Except I think it probably does matter. Why? Because we are all talking about a penalty that was probably a penalty and we end up ignoring what actually happened in the game. Which is an away team went down to 10 men and then managed to play a home team off the park.

Pardew maybe deep down knows this so tries to talk about the referee, and everyone lets him. Because they are desperate to ramp up the drama of the Premier League.

So Damien Delaney gets to say ridiculous things like: “I can honestly say I didn’t make contact with Benteke today” even though there is a camera pointed at him recording him making contact. And no-one pulls him up about it, because we’re not going to let the fact get in the way of the latest twist in the Premier League soap opera.

I can honestly say I didn’t make contact with benteke today and IF there was slight contact I didnt impede him and certainly didn’t feel there was enough to award a penalty in the 96th min… If a penalty is awarded that late it has to be unequivocal, I waited over an hour to speak with the officials and in fairness to Andre Marriner he said he didn’t think it was a penalty but he trusted his linesman that much he awarded it. With the way the game was ref’d and the physicality of both teams it was unbelievably harsh. With how Wilfred and Yannick were man handled by Liverpool players over the course of the game, which I’ve no problem with, it was a really tough decision to take so late. All I can do is swallow it and hope to put this right. 🔴🔵🔴🔵

A photo posted by Damien Delaney 🚮♻️ (@ddelaney27) on

Soon there is a petition set up by a Crystal Palace fan asking for Liverpool to be docked points and Christian Benteke to be beheaded.

You should be more concerned with your own team, mate — they haven’t won since before Christmas.

He’s demanding “the FA look into the decision”. How about demanding his football team look into why Liverpool looked much fitter despite playing a third of the game with 10 men? Or why his manager can’t get more out of a talented group of players? Or why a defender was rolling around the floor in the penalty area in the first place?

I’m not picking on Palace, their manager or their fans. It’s a Premier League-wide issue.

By focusing too much on the incident we have allowed an excuses to reign.

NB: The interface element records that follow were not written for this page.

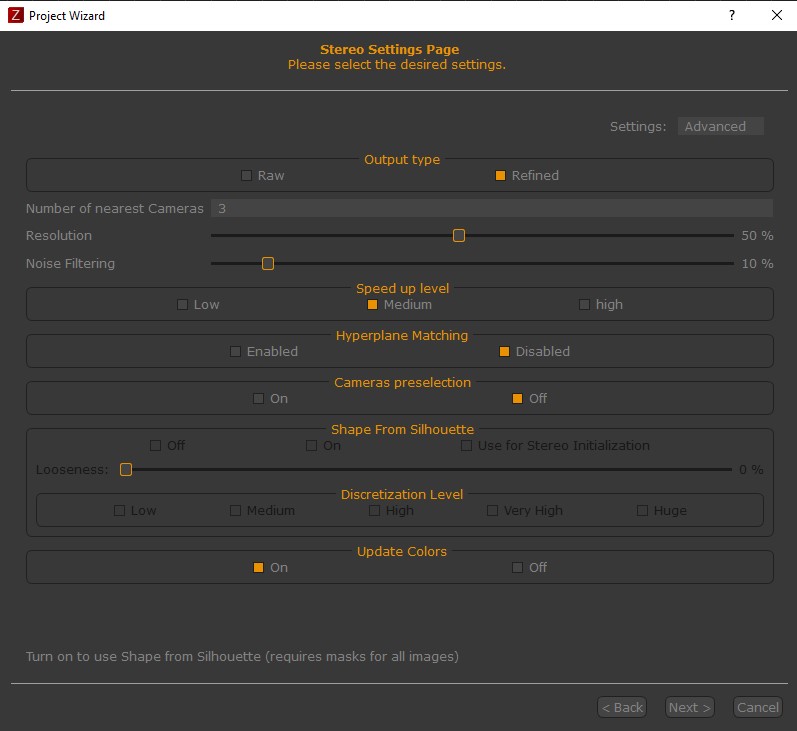The width and height of the screenshot is (797, 731).
Task: Turn Update Colors Off
Action: [x=518, y=568]
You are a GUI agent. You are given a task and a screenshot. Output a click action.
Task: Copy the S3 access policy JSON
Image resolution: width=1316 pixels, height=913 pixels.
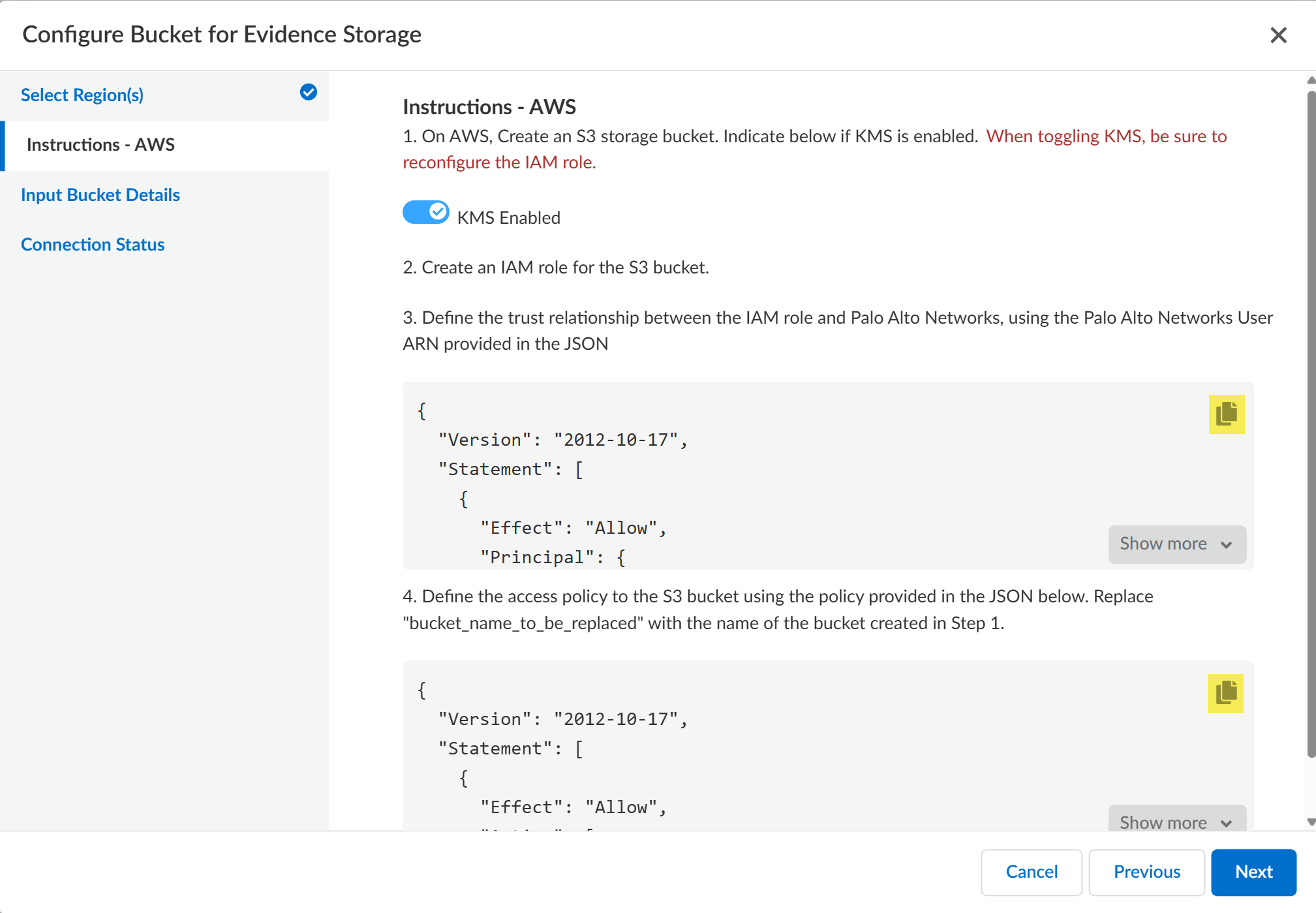point(1225,693)
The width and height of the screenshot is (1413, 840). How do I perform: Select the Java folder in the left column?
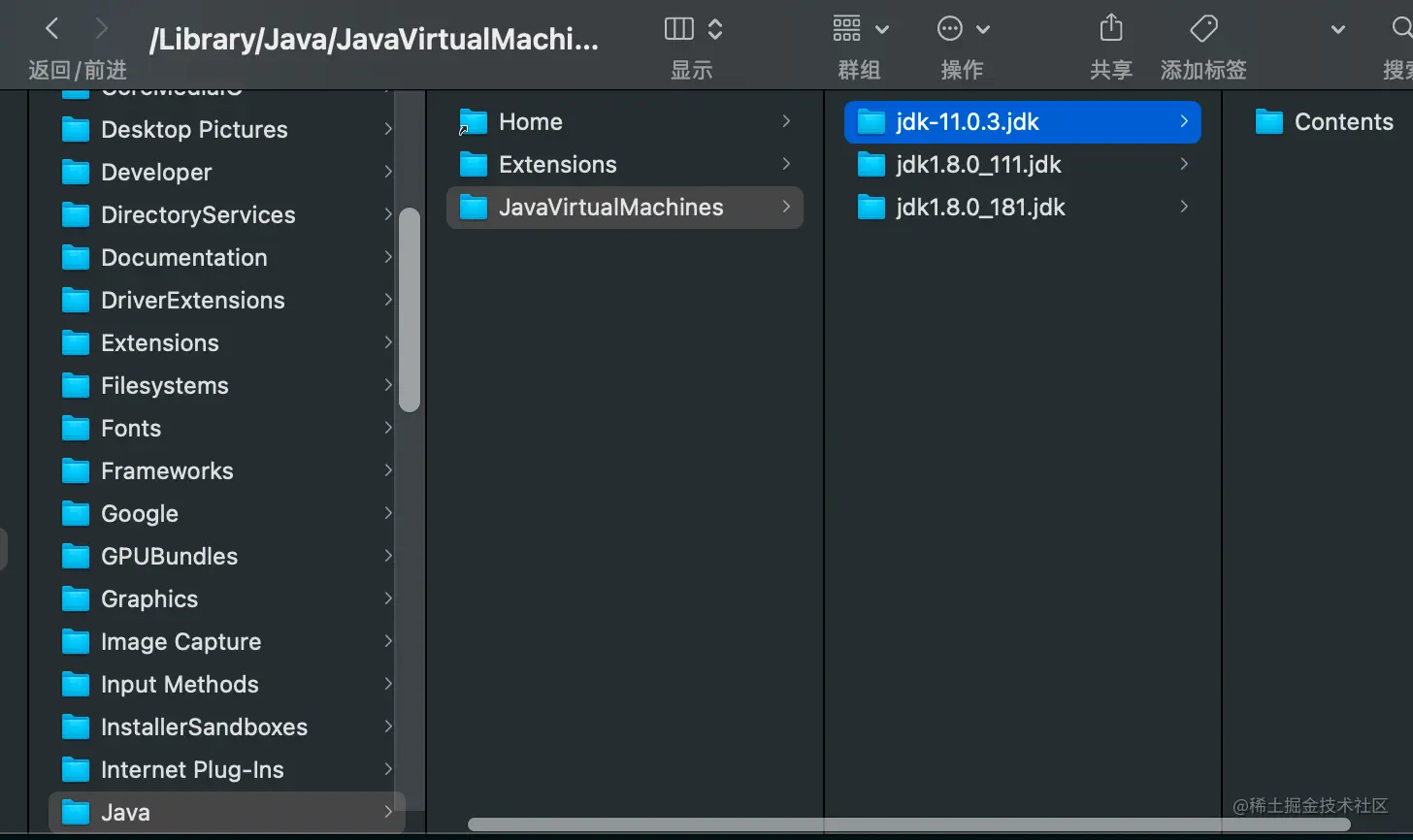[x=125, y=812]
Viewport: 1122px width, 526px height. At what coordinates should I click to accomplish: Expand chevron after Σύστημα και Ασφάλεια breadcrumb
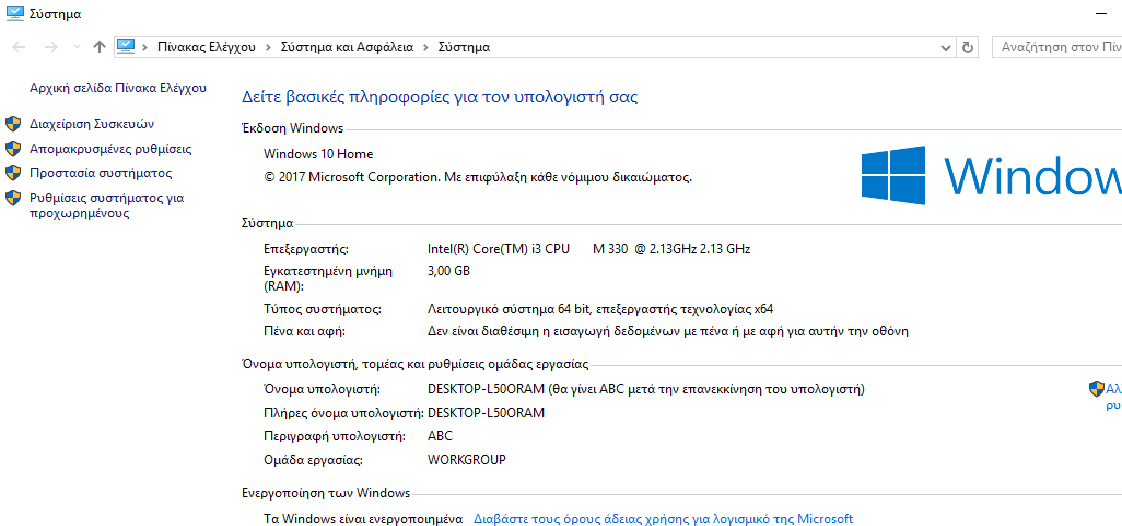tap(425, 47)
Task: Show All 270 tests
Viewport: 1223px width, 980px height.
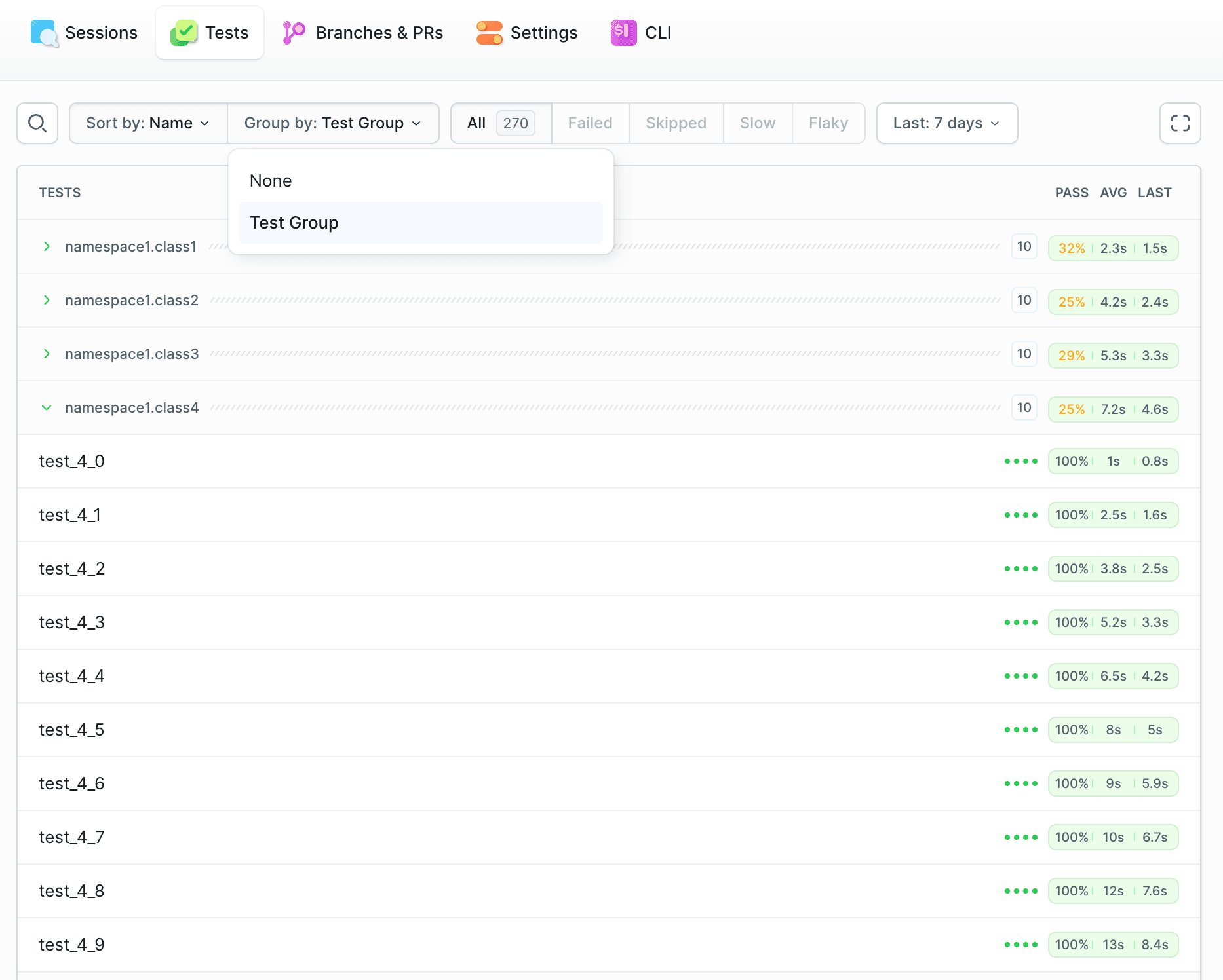Action: click(x=501, y=123)
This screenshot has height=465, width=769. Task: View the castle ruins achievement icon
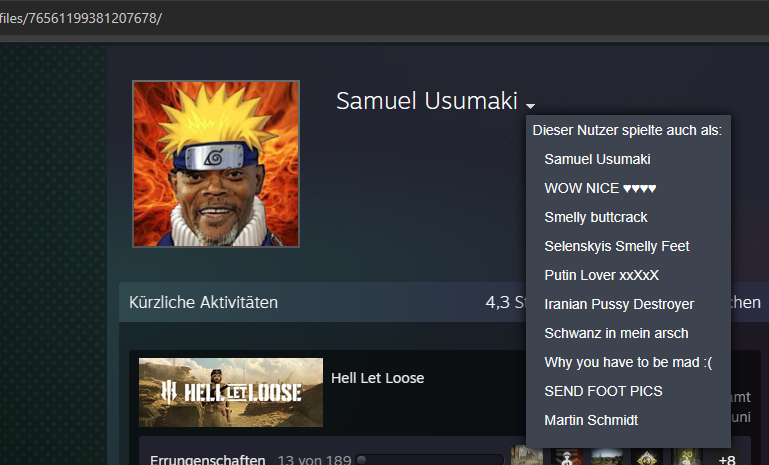point(527,456)
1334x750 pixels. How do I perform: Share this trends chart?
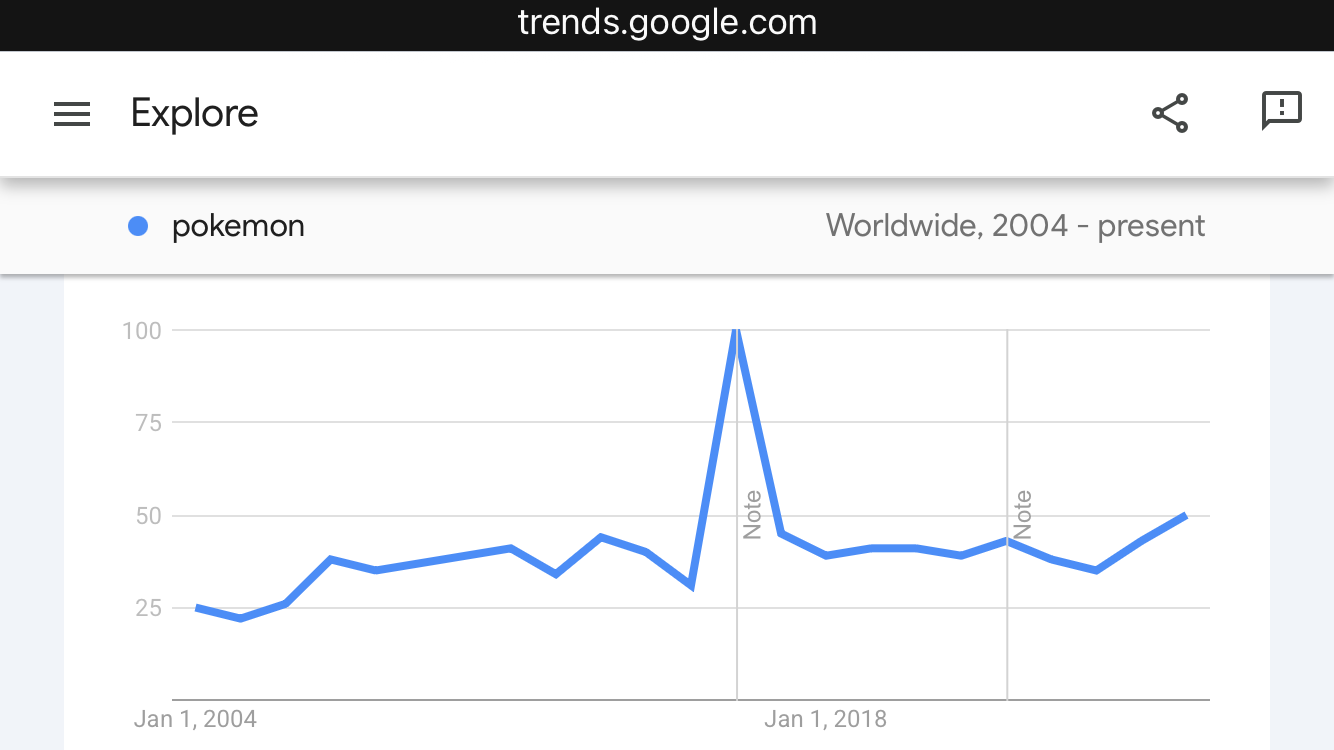pos(1170,113)
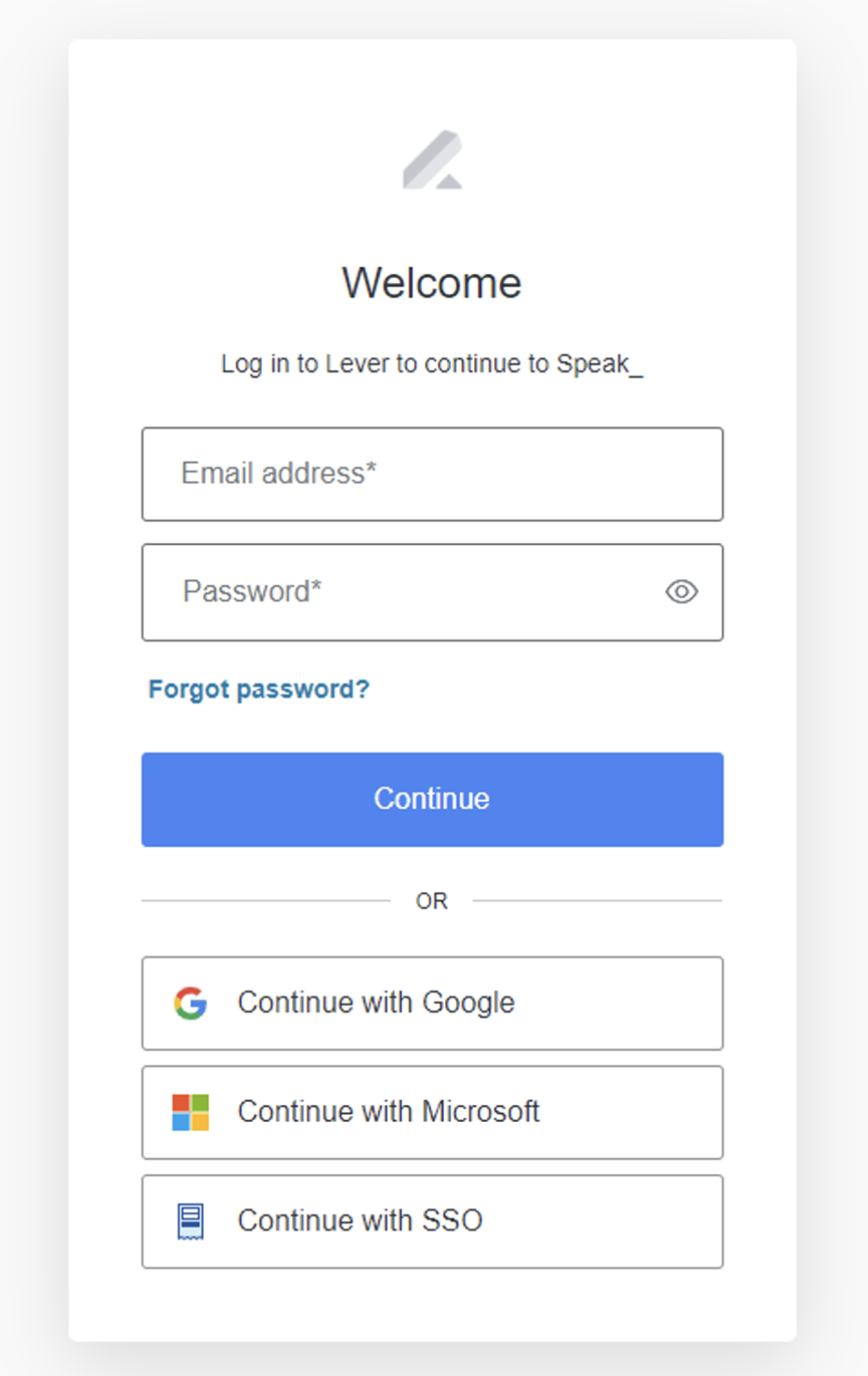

By immediately switching the narrative to the referee, Alan Pardew can say they lost the game because of a bad decision, instead of the fact that their players didn’t seem to have the energy or belief to go on and try to win it themselves.

It’s a self-preservation tactic to buy time, but it shouldn’t be allowed to pass. We should be cutting through the crap, but instead we are happy to help spread it around.

LONDON, ENGLAND - Sunday, March 6, 2016: Crystal Palace's manager Alan Pardew during the Premier League match against Liverpool at Selhurst Park. (Pic by David Rawcliffe/Propaganda)

Managers actually start to believe they are just hard done to and it transmits to players, which can be damaging to a football club.

If you are just being beaten by bad calls and bad luck then what are you meant to do? By absolving Delaney of any responsibility the manager is doing the player and the club he is paid by a disservice. No-one learns any lessons, it’s just a new hard=luck story.

Here is Delaney talking in the cold light of day about recent events: “That’s the best we’ve played for a long time, so you kind of ask yourself: ‘What do we have to do to win a game?’”

Oh I don’t know. Train harder? Get fitter? Play better? Kick the ball in the goal more than the other team?

“I don’t know, maybe someone’s put a spell or something on us.”

A spell! Was it a spell to jump on the floor and slide at a Liverpool striker in injury time, Damien? Maybe you are just doing daft things, mate.

Some might say what a manager says in public and in private are very different, but these don’t seem like footballers who are aware of doing anything wrong.

That’s because it’s in everyone’s interest — the manager, the players and seemingly television — to focus on a referee and his assistant. Talk about an incident instead of a game. Feed the drama and bury the uncomfortable truth.  It’s just another form of cheating isn’t it?